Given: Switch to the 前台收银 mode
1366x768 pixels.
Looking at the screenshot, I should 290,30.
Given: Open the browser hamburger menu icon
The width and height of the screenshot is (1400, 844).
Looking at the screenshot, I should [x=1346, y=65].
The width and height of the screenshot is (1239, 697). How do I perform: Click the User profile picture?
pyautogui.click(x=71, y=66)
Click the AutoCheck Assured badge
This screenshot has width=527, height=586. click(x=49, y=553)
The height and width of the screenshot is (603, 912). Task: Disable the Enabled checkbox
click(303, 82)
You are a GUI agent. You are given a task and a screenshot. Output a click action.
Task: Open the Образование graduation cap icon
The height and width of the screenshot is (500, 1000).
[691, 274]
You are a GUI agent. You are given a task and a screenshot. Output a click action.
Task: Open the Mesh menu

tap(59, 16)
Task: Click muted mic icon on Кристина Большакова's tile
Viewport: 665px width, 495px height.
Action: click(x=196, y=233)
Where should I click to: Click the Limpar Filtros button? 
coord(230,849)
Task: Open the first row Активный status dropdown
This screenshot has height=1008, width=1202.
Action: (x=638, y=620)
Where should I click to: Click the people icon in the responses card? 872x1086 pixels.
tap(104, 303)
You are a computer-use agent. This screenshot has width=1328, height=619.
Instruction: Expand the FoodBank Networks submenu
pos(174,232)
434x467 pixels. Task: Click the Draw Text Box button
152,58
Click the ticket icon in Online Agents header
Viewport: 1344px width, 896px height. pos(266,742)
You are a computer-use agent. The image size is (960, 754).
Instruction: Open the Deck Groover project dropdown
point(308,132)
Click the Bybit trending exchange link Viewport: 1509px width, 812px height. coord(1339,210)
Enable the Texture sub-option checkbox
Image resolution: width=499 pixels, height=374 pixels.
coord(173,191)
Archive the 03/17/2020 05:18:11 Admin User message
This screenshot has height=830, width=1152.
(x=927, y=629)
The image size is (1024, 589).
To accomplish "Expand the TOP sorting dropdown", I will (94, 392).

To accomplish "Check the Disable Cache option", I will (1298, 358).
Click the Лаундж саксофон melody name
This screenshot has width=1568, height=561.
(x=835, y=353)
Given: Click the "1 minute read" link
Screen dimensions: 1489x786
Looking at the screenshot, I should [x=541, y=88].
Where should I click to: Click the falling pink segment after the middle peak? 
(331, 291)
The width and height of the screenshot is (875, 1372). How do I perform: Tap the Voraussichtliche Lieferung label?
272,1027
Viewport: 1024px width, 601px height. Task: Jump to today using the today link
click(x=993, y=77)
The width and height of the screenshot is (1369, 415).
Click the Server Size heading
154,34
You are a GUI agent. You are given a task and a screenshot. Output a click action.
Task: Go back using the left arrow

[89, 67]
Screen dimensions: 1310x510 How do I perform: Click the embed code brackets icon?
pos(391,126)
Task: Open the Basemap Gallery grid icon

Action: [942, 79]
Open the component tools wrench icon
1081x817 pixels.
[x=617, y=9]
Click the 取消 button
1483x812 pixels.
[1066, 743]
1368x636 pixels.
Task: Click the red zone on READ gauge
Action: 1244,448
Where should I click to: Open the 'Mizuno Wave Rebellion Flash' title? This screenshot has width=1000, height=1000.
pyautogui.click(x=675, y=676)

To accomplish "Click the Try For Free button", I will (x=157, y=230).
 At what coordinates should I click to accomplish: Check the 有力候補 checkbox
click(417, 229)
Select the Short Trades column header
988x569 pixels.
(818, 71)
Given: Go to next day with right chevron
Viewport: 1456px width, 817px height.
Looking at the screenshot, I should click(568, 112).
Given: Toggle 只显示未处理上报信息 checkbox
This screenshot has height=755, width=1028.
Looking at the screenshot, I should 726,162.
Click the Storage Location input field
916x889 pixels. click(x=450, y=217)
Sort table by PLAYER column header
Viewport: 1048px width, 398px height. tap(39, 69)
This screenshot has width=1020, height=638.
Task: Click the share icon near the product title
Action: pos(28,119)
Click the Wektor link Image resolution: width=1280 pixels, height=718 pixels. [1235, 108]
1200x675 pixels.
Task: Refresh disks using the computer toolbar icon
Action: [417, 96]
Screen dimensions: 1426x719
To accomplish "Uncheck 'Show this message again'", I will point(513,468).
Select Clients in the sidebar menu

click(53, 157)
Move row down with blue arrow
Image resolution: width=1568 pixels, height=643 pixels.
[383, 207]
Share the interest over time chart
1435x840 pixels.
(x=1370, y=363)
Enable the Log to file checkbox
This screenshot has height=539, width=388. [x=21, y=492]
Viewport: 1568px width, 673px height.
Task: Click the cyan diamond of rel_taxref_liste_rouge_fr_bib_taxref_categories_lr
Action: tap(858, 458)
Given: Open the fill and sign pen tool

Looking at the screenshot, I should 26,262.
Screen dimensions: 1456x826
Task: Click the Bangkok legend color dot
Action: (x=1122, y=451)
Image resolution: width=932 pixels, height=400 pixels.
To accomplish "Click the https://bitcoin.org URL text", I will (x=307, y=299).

^^^^^^^^^^^^^^^^

-- Directions for this task --
Change each "computer-use agent" in the lines above to "desktop agent" and leave the rest of the lines unchanged.

-- Result --
Given: Switch to the 前台收银 mode
1366x768 pixels.
Looking at the screenshot, I should 290,30.
Given: Open the browser hamburger menu icon
The width and height of the screenshot is (1400, 844).
Looking at the screenshot, I should [x=1346, y=65].
The width and height of the screenshot is (1239, 697). How do I perform: Click the User profile picture?
pyautogui.click(x=71, y=66)
Click the AutoCheck Assured badge
This screenshot has width=527, height=586. click(x=49, y=553)
The height and width of the screenshot is (603, 912). Task: Disable the Enabled checkbox
click(303, 82)
You are a GUI agent. You are given a task and a screenshot. Output a click action.
Task: Open the Образование graduation cap icon
The height and width of the screenshot is (500, 1000).
[691, 274]
You are a GUI agent. You are given a task and a screenshot. Output a click action.
Task: Open the Mesh menu

tap(59, 16)
Task: Click muted mic icon on Кристина Большакова's tile
Viewport: 665px width, 495px height.
Action: click(x=196, y=233)
Where should I click to: Click the Limpar Filtros button? 
coord(230,849)
Task: Open the first row Активный status dropdown
This screenshot has height=1008, width=1202.
Action: (x=638, y=620)
Where should I click to: Click the people icon in the responses card? 872x1086 pixels.
tap(104, 303)
You are a desktop agent. This screenshot has width=1328, height=619.
Instruction: Expand the FoodBank Networks submenu
pos(174,232)
434x467 pixels. Task: Click the Draw Text Box button
152,58
Click the ticket icon in Online Agents header
Viewport: 1344px width, 896px height. pos(266,742)
You are a desktop agent. The image size is (960, 754).
Instruction: Open the Deck Groover project dropdown
point(308,132)
Click the Bybit trending exchange link Viewport: 1509px width, 812px height. coord(1339,210)
Enable the Texture sub-option checkbox
Image resolution: width=499 pixels, height=374 pixels.
coord(173,191)
Archive the 03/17/2020 05:18:11 Admin User message
This screenshot has height=830, width=1152.
(x=927, y=629)
The image size is (1024, 589).
To accomplish "Expand the TOP sorting dropdown", I will (94, 392).

To accomplish "Check the Disable Cache option", I will (1298, 358).
Click the Лаундж саксофон melody name
This screenshot has width=1568, height=561.
(x=835, y=353)
Given: Click the "1 minute read" link
Screen dimensions: 1489x786
Looking at the screenshot, I should [x=541, y=88].
Where should I click to: Click the falling pink segment after the middle peak? 
(331, 291)
The width and height of the screenshot is (875, 1372). How do I perform: Tap the Voraussichtliche Lieferung label?
272,1027
Viewport: 1024px width, 601px height. Task: Jump to today using the today link
click(x=993, y=77)
The width and height of the screenshot is (1369, 415).
Click the Server Size heading
154,34
You are a GUI agent. You are given a task and a screenshot. Output a click action.
Task: Go back using the left arrow

[89, 67]
Screen dimensions: 1310x510 How do I perform: Click the embed code brackets icon?
pos(391,126)
Task: Open the Basemap Gallery grid icon

Action: [942, 79]
Open the component tools wrench icon
1081x817 pixels.
[x=617, y=9]
Click the 取消 button
1483x812 pixels.
[1066, 743]
1368x636 pixels.
Task: Click the red zone on READ gauge
Action: 1244,448
Where should I click to: Open the 'Mizuno Wave Rebellion Flash' title? This screenshot has width=1000, height=1000.
pyautogui.click(x=675, y=676)

To accomplish "Click the Try For Free button", I will (x=157, y=230).
 At what coordinates should I click to accomplish: Check the 有力候補 checkbox
click(417, 229)
Select the Short Trades column header
988x569 pixels.
(818, 71)
Given: Go to next day with right chevron
Viewport: 1456px width, 817px height.
Looking at the screenshot, I should click(568, 112).
Given: Toggle 只显示未处理上报信息 checkbox
This screenshot has height=755, width=1028.
Looking at the screenshot, I should 726,162.
Click the Storage Location input field
916x889 pixels. click(x=450, y=217)
Sort table by PLAYER column header
Viewport: 1048px width, 398px height. tap(39, 69)
This screenshot has width=1020, height=638.
Task: Click the share icon near the product title
Action: pos(28,119)
Click the Wektor link Image resolution: width=1280 pixels, height=718 pixels. [1235, 108]
1200x675 pixels.
Task: Refresh disks using the computer toolbar icon
Action: [417, 96]
Screen dimensions: 1426x719
To accomplish "Uncheck 'Show this message again'", I will point(513,468).
Select Clients in the sidebar menu

click(53, 157)
Move row down with blue arrow
Image resolution: width=1568 pixels, height=643 pixels.
[383, 207]
Share the interest over time chart
1435x840 pixels.
(x=1370, y=363)
Enable the Log to file checkbox
This screenshot has height=539, width=388. [x=21, y=492]
Viewport: 1568px width, 673px height.
Task: Click the cyan diamond of rel_taxref_liste_rouge_fr_bib_taxref_categories_lr
Action: tap(858, 458)
Given: Open the fill and sign pen tool

Looking at the screenshot, I should 26,262.
Screen dimensions: 1456x826
Task: Click the Bangkok legend color dot
Action: (x=1122, y=451)
Image resolution: width=932 pixels, height=400 pixels.
To accomplish "Click the https://bitcoin.org URL text", I will (x=307, y=299).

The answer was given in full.